» Try it
Rewrite the rows starting at the line containing "Identify the location of x-category-label: Mosaic." and ending at the line containing "The width and height of the screenshot is (810, 419).", swapping "Identify the location of" for "Locate" and keeping everything else the same.
━━━━━━━━
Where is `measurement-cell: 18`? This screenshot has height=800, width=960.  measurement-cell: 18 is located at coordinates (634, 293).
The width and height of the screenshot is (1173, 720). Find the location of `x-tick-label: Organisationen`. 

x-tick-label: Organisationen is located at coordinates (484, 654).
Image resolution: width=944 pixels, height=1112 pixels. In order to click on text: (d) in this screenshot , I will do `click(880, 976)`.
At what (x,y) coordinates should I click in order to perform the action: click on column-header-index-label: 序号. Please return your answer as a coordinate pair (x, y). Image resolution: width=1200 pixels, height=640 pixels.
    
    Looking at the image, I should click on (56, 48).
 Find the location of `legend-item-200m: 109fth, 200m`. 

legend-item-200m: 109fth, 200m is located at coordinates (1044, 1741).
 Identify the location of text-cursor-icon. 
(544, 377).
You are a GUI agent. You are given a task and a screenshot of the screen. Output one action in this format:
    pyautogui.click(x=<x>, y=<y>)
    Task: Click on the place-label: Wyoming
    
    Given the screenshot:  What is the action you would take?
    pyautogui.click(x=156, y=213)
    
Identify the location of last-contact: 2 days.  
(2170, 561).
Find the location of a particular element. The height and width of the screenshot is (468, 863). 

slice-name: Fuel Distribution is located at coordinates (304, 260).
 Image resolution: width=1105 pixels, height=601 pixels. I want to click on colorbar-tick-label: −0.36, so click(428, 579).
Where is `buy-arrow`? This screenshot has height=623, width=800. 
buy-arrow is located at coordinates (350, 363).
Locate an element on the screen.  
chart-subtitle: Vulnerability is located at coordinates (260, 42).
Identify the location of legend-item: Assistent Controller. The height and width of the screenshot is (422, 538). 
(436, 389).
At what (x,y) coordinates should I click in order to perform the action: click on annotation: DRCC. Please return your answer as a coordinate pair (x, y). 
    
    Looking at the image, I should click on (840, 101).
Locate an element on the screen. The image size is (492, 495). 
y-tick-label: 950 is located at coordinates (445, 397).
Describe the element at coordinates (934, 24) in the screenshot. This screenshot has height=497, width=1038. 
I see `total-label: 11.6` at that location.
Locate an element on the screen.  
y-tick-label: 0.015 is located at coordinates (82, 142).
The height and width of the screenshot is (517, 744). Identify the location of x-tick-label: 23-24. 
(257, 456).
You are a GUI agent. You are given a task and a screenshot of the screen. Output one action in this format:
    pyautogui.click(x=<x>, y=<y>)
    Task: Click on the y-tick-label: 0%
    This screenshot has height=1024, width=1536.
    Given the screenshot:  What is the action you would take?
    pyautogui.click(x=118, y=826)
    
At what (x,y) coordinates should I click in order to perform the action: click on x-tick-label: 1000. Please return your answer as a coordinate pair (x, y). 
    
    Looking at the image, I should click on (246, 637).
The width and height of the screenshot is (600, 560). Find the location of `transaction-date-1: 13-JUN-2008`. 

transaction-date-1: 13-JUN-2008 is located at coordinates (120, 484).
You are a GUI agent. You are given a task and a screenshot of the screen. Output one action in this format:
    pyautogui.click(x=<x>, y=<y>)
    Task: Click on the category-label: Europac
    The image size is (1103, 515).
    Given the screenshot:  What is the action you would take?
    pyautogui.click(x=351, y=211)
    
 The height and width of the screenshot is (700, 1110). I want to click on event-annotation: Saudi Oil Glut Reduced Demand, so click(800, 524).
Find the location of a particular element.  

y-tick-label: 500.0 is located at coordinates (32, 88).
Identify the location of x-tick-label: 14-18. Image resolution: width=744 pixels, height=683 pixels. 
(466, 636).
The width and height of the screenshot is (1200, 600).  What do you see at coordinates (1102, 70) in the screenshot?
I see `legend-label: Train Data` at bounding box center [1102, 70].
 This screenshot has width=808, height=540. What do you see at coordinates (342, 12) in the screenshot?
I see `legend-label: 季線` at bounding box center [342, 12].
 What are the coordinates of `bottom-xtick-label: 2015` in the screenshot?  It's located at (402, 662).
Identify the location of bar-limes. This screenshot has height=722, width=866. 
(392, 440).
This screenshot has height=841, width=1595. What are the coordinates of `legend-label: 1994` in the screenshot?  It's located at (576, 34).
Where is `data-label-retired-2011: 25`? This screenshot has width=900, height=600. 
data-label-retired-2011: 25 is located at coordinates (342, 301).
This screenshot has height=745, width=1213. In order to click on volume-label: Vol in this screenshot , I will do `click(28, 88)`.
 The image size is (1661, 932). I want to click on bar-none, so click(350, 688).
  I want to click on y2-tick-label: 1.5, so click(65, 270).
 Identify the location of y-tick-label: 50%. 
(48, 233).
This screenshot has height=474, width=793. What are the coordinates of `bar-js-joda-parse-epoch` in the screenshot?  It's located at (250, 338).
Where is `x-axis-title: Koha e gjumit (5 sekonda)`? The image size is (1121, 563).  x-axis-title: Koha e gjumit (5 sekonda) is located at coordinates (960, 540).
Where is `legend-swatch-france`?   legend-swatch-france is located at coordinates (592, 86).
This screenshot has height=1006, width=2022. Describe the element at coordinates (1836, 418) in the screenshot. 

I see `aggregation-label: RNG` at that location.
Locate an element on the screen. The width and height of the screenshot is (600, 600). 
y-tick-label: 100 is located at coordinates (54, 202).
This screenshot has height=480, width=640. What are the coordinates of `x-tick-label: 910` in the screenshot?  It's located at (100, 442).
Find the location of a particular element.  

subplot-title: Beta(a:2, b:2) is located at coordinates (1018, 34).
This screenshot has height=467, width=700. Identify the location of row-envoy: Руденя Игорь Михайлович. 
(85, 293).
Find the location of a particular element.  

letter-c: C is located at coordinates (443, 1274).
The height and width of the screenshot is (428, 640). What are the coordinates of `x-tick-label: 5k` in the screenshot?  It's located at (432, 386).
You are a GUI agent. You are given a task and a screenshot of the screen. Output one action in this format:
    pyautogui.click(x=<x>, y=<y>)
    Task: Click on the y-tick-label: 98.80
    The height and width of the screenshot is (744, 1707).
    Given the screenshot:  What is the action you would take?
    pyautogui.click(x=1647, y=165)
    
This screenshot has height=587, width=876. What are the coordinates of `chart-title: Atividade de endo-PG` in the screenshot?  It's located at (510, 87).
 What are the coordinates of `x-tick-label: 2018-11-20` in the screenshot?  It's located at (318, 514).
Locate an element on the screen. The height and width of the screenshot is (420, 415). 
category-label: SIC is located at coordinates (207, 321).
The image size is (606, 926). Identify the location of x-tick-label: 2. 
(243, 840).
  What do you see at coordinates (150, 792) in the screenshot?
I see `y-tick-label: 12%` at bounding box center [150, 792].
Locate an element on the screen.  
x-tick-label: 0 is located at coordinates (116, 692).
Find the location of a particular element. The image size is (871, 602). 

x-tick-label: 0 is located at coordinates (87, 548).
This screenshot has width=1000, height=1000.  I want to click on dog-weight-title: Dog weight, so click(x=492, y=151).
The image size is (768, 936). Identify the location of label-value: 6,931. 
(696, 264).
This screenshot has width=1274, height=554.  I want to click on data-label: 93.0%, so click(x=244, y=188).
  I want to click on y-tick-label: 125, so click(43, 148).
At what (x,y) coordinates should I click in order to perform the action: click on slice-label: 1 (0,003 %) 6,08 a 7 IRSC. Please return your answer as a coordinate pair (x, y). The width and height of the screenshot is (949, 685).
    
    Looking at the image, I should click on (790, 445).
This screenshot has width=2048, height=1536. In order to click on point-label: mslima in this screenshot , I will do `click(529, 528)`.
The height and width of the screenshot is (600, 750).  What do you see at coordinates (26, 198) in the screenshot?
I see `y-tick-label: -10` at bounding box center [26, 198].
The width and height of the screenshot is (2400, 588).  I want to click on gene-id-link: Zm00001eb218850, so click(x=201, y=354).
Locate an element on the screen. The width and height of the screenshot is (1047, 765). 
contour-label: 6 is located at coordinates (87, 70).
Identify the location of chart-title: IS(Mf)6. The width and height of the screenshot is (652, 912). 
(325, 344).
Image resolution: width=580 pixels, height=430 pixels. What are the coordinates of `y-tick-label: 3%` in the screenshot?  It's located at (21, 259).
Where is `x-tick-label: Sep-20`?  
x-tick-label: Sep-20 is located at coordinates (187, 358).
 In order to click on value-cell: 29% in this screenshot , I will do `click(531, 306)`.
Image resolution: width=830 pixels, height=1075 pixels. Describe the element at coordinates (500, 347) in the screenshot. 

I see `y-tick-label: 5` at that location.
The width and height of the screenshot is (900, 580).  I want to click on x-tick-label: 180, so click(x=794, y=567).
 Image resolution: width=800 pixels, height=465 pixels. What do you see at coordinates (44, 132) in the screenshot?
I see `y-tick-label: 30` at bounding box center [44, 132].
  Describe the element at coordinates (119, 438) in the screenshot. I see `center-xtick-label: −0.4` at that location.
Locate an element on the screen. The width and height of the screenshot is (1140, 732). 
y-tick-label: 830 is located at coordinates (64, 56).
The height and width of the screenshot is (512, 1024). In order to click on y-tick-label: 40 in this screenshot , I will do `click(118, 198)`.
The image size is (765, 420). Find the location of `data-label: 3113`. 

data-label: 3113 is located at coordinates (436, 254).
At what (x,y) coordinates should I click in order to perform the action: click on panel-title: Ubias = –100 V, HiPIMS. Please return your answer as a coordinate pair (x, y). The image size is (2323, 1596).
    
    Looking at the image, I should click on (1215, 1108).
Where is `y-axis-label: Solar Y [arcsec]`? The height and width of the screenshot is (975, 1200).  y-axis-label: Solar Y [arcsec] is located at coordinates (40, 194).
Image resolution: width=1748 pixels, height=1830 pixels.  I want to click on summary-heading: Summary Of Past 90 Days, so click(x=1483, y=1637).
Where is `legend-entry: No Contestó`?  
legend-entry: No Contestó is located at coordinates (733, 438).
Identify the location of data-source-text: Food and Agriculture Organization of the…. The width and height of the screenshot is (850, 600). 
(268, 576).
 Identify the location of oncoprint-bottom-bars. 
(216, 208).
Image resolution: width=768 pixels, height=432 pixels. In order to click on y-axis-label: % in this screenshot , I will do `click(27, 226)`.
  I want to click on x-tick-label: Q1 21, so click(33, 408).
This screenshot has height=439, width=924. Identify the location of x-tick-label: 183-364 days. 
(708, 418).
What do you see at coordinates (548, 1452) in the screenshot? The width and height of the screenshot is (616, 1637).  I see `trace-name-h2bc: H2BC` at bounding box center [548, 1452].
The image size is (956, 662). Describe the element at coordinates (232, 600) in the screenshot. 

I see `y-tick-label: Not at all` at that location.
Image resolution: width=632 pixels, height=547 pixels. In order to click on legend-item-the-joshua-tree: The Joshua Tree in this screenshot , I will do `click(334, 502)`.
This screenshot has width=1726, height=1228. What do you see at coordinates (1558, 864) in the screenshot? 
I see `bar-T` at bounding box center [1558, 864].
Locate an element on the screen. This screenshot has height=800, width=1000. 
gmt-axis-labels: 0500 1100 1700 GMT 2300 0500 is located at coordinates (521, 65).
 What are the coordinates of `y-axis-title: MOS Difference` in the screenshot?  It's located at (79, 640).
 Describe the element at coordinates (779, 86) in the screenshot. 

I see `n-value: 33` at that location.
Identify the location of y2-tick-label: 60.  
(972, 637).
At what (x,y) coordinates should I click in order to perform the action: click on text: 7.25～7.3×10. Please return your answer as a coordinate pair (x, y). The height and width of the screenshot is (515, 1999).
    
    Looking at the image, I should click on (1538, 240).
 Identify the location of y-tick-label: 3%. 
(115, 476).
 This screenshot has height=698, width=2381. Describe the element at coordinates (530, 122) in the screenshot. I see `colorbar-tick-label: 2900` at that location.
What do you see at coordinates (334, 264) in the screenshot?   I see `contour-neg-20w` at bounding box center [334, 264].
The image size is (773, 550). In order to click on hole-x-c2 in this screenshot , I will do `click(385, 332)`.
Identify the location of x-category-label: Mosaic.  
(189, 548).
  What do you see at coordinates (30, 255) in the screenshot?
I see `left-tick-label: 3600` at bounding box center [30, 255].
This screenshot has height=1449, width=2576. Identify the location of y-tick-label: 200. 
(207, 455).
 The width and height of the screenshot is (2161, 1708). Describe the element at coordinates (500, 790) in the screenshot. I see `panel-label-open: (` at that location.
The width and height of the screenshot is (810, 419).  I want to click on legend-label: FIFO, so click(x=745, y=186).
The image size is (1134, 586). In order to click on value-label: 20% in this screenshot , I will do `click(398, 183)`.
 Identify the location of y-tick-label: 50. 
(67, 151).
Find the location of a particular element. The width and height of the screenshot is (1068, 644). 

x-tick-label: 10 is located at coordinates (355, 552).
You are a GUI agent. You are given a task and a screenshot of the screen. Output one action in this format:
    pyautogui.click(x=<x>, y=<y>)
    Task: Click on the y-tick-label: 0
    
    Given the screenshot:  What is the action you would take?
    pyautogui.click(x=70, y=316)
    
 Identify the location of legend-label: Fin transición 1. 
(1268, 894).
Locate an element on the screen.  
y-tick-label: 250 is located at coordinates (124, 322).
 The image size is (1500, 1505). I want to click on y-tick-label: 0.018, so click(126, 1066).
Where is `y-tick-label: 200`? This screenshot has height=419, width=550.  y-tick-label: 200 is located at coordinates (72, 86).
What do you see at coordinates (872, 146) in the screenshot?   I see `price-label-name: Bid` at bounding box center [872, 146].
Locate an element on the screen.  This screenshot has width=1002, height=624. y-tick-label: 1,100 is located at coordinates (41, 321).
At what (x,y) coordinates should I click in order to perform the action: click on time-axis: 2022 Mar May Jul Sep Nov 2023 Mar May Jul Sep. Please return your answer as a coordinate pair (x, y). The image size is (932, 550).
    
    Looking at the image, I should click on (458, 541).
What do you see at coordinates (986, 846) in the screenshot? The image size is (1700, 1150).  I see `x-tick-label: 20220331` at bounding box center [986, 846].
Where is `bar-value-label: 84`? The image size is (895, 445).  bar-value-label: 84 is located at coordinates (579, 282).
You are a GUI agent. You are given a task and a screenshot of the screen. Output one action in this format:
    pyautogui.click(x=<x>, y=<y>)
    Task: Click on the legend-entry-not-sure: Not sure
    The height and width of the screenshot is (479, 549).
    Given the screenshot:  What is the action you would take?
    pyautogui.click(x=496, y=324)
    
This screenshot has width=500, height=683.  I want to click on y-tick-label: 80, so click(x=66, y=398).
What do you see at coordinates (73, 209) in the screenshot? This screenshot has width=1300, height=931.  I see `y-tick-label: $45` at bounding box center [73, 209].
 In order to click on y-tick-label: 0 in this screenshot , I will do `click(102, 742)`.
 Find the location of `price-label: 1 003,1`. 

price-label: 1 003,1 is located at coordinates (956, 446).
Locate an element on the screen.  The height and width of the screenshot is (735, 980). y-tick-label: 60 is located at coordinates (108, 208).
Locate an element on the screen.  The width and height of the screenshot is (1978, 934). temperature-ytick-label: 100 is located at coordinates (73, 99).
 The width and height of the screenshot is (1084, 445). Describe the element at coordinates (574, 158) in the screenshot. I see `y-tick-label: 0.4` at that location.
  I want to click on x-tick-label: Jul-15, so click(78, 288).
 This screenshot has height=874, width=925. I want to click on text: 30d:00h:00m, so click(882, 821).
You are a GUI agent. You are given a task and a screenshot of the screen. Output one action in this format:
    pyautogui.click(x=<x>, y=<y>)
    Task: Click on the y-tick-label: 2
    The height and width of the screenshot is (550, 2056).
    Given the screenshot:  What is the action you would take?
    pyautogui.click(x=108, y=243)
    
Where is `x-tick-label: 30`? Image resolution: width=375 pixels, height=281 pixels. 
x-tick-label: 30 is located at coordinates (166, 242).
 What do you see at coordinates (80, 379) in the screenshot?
━━━━━━━━
» Exercise response
Locate x-category-label: Mosaic.  
(189, 548).
  What do you see at coordinates (30, 255) in the screenshot?
I see `left-tick-label: 3600` at bounding box center [30, 255].
This screenshot has height=1449, width=2576. Locate y-tick-label: 200. 
(207, 455).
 The width and height of the screenshot is (2161, 1708). Describe the element at coordinates (500, 790) in the screenshot. I see `panel-label-open: (` at that location.
The width and height of the screenshot is (810, 419).  I want to click on legend-label: FIFO, so click(x=745, y=186).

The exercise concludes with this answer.